As if on cue, the markets that began rallying after Christmas have continued to do so right on through the end of the first quarter. Propelled by the Fed’s pivot toward a more patient view on monetary policy, investors are reading the Fed as stepping away from the rate increases that were previously earmarked for 2019. With the low interest rate environment back in vogue, investors are once again willing to take a position in risk assets via the equity markets. Some would point out that the economic data does not warrant a strong stock market, but investors are looking through the poor economic data and are assuming that the economy, after a brief lull in recent months, will pick up through the remainder of 2019. Like the Fed, we will have to be patient and see!

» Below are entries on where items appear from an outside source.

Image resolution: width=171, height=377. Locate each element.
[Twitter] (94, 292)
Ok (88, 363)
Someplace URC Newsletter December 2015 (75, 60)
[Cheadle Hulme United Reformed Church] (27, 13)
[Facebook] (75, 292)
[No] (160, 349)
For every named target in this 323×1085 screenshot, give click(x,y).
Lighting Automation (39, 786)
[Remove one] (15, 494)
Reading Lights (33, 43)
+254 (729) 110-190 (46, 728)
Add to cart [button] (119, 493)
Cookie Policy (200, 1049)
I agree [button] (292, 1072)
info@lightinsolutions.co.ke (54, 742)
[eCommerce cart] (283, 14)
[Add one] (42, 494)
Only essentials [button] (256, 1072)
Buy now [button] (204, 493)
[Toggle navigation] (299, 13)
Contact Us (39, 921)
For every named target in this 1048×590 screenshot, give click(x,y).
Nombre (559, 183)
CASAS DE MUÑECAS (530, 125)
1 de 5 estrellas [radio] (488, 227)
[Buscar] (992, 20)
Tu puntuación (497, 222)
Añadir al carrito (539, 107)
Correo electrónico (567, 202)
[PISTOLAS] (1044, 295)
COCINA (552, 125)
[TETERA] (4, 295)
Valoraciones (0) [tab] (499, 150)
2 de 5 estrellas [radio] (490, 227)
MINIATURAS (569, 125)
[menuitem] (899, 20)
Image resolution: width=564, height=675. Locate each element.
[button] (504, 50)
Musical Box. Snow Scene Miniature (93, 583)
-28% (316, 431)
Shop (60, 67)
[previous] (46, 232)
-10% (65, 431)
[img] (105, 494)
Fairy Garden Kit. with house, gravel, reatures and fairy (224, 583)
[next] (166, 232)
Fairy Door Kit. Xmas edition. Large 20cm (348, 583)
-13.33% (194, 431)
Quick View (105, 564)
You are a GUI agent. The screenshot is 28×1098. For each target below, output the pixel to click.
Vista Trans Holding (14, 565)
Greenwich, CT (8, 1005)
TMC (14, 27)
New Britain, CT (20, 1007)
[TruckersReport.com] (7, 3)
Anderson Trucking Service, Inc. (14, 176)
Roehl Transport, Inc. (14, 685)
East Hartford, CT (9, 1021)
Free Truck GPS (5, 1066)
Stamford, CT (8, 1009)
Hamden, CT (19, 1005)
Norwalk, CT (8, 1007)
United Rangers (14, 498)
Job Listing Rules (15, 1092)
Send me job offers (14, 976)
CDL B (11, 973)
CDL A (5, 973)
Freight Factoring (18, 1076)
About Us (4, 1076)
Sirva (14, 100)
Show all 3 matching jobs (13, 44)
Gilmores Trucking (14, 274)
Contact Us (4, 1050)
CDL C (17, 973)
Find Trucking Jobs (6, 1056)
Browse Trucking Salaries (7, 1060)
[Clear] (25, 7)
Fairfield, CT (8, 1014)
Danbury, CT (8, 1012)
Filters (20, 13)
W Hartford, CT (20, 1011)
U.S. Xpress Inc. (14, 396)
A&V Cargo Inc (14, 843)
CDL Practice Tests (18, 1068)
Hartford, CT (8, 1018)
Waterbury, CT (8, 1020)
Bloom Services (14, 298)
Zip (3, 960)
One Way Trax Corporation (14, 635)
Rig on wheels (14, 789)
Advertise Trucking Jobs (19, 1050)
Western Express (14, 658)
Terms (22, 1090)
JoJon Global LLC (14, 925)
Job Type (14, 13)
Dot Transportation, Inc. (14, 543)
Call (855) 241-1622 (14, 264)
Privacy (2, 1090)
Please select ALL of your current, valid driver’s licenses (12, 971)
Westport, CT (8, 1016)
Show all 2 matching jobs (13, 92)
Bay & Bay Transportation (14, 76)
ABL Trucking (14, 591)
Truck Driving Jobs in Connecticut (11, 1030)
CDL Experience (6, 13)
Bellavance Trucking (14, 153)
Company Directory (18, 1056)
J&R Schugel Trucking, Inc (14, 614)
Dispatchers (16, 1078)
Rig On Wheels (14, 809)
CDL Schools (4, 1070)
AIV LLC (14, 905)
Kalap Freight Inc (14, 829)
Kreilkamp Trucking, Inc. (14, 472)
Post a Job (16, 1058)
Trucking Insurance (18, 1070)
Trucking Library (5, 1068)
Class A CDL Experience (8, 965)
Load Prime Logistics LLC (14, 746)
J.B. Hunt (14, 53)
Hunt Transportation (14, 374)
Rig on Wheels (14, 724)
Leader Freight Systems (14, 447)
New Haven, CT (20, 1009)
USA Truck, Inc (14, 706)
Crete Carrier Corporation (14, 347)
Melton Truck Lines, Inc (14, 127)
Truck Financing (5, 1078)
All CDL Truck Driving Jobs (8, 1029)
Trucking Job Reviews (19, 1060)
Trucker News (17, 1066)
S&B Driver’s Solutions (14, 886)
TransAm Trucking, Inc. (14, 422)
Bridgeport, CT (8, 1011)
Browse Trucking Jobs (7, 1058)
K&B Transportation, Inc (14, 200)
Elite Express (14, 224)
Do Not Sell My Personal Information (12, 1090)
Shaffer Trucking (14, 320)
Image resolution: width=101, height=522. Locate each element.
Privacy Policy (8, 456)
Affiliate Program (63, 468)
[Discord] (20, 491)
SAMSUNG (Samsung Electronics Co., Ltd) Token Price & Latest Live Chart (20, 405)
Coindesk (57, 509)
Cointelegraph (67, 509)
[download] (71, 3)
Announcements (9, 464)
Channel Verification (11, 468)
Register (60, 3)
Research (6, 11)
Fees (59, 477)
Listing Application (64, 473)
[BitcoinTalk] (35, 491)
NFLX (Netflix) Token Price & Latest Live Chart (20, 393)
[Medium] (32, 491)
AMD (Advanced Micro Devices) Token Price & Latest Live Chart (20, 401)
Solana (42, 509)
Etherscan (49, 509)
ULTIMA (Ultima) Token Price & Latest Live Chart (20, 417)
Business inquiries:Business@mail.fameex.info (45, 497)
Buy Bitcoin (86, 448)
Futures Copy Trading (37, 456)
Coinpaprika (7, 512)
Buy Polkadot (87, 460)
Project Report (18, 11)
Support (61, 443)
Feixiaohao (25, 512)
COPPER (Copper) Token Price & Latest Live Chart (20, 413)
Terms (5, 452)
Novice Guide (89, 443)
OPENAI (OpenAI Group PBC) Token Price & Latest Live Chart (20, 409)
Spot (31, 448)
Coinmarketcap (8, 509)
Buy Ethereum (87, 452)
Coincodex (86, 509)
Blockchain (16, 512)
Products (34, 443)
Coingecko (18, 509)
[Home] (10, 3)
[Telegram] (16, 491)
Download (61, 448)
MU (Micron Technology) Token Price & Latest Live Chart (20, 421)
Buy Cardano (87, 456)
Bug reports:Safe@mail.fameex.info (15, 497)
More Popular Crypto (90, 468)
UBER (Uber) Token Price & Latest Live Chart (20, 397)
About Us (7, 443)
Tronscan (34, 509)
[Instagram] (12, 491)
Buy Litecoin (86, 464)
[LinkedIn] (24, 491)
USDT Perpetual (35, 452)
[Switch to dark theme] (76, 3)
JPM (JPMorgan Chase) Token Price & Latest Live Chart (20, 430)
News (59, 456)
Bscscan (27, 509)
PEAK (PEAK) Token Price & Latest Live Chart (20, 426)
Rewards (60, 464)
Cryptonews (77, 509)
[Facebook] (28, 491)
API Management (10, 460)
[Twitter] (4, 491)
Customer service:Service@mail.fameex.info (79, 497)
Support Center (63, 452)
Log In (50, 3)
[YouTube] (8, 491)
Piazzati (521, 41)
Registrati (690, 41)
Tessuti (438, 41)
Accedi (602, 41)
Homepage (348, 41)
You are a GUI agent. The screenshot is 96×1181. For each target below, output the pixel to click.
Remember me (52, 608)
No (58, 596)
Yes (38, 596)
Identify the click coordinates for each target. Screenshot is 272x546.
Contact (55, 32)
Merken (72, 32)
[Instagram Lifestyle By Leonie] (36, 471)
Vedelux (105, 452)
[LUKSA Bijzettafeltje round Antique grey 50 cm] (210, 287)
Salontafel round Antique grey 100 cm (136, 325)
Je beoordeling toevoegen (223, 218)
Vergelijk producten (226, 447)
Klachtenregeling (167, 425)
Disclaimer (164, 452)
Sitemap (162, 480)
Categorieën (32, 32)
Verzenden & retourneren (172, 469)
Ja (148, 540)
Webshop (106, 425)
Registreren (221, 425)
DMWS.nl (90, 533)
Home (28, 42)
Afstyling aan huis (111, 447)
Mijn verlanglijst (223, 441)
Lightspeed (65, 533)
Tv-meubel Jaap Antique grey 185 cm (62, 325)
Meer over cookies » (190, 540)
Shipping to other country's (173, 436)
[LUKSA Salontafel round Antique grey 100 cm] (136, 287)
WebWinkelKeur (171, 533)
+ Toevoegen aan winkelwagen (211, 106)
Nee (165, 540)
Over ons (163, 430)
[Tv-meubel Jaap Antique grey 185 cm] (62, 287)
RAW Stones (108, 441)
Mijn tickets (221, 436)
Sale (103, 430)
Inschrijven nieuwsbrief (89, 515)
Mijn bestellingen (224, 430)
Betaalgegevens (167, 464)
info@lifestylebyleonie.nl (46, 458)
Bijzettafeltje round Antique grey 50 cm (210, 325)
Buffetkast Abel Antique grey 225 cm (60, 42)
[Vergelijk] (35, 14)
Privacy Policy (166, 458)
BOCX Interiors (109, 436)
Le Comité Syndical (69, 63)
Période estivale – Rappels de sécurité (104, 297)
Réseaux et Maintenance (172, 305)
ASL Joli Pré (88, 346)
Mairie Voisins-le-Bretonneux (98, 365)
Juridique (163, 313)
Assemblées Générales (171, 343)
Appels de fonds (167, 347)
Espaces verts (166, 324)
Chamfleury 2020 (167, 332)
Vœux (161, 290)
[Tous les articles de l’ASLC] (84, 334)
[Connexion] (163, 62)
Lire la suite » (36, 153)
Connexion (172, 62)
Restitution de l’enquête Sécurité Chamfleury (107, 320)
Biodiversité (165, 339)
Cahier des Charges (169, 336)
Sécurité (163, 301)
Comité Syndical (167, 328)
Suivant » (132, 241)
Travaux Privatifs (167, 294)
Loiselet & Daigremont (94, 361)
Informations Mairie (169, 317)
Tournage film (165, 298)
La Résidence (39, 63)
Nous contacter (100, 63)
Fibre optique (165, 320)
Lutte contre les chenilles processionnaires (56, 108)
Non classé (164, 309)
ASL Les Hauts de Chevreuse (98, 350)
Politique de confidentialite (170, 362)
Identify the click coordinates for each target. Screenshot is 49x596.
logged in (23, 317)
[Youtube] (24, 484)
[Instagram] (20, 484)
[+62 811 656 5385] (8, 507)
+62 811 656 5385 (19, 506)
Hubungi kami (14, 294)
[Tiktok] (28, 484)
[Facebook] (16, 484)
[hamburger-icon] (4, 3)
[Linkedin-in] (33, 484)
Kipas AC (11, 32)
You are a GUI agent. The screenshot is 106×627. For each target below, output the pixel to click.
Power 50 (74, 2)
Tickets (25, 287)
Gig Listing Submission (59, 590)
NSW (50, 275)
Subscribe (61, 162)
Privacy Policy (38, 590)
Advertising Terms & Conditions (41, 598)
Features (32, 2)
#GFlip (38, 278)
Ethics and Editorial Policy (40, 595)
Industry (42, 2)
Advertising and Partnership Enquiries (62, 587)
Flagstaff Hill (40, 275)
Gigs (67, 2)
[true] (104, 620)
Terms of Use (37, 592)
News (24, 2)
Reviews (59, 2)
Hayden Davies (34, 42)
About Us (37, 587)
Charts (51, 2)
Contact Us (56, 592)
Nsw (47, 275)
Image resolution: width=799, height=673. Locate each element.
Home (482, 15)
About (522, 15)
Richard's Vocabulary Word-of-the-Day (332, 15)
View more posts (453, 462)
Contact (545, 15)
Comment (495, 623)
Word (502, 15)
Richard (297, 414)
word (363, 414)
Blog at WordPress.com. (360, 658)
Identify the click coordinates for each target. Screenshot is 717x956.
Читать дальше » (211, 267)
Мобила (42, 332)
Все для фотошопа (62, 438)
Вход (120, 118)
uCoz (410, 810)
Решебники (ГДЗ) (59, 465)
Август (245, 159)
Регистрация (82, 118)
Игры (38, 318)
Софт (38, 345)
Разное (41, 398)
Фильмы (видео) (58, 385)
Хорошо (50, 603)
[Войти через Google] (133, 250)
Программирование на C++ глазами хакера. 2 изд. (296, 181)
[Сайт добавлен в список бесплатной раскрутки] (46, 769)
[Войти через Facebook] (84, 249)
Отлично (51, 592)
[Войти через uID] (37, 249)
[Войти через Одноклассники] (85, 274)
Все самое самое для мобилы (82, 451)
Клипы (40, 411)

Geopolitically, a resolution on the U.S. / Mexico border dispute and trade agreements with major economies around the world could bolster stocks into the summer. Nothing is certain regarding politics, so volatility is likely as news about a trade deal (both positive and negative) get leaked ahead of a final deal.
Fears of a recession are rising as the yield curve briefly inverted and other decelerating indicators on housing and business spending have accompanied the economic slowdown. The timing of any recession is at best an art, and at worst a best guess. That said, the weak data overseas certainly threatens a spillover type of effect on the U.S. given the global nature of our economy. Job and wage gains continue to support a healthy consumer and suggest a rebound in output remains likely in the second half of the year. Also, on the brighter side, benign inflationary pressures mean “real” growth in profit margins from major U.S. companies remain largely intact even as total sales have slowed a bit thus far in 2019.